Hill served in the Secret Service from 1958 to 1975. He is perhaps best known for leaping onto the back of President John F. Kennedy’s vehicle when he was shot in Dallas in 1963 and urging the driver to get to the hospital.
"Every day, there's something that reminds me of either the Kennedy administration, Mrs. Kennedy, or President Kennedy or the children," Hill told the Grand Forks Herald last year. "There isn't a day that goes by that there isn't a song I hear, a magazine I see the cover of, a newspaper article, something mentioned on the TV or on the radio—every day, there's something."
The award recognizes current and former North Dakotans who have been influenced by the state in achieving national prominence. Past recipients include former basketball coach Phil Jackson, baseball legend Roger Maris and entertainer Lawrence Welk.
Paintings of award recipients hang in the Theodore Roosevelt Rough Rider Hall of Fame in the ground floor of the state Capitol. The award will be presented to Hill in person at a later date, according to Burgum’s office.

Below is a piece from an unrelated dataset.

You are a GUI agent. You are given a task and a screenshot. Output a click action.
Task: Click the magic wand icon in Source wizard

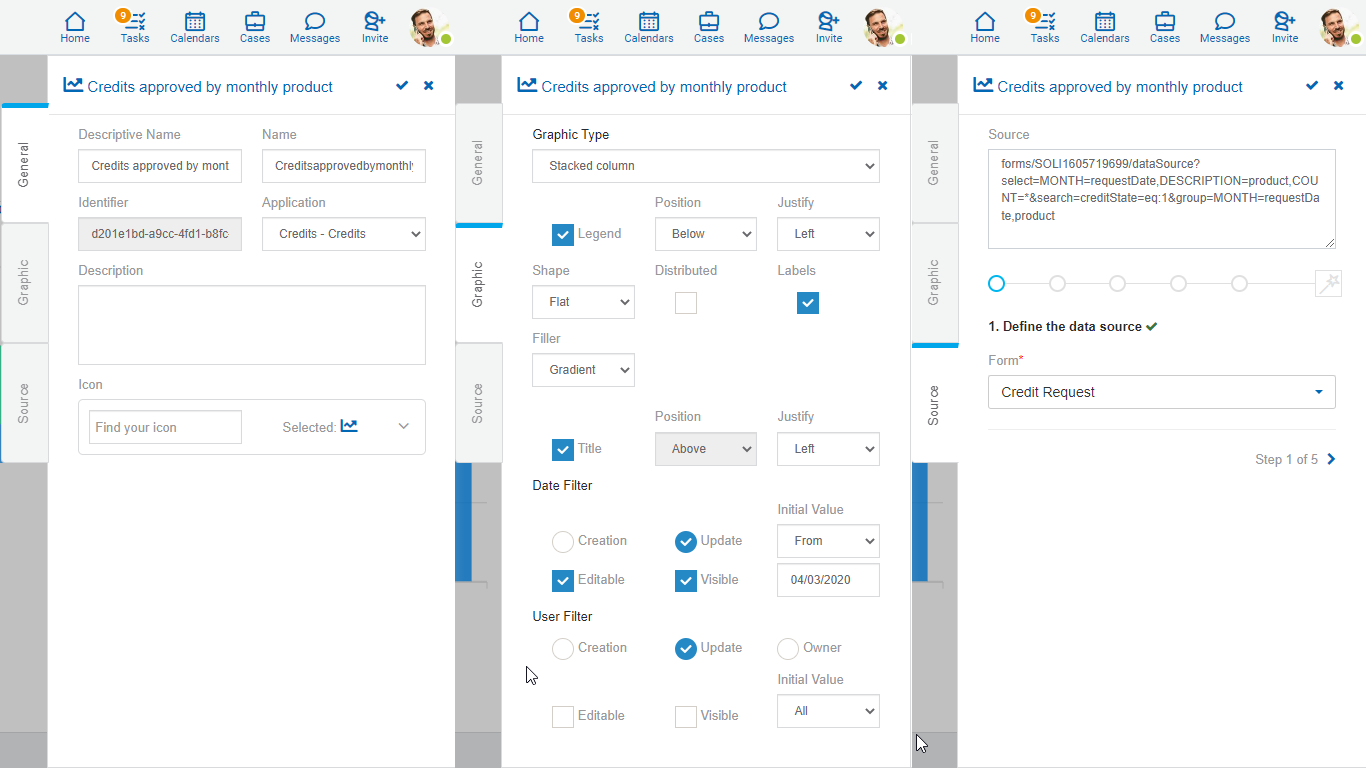click(x=1328, y=284)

Burgum informed Hill of the award Wednesday.
“Clint Hill is an exceptional North Dakotan who has risked his life and health time and time again to protect our nation and its commander in chief,” Burgum said in a statement. “His exemplary record of service at the highest level of national security continues to inspire pride and respect among North Dakotans, and we are deeply grateful for his lifetime of service.”
Hill was born in Larimore but grew up in Washburn. He has co-authored three books about his time in the Secret Service, and a television series based on one of his books is in development with National Geographic.
Burgum, a former software executive who was first elected in 2016, is the first member of the Rough Rider Hall of Fame to hand out the award himself. Then-Gov. John Hoeven presented Burgum with the award in 2009 at the Microsoft campus in Fargo.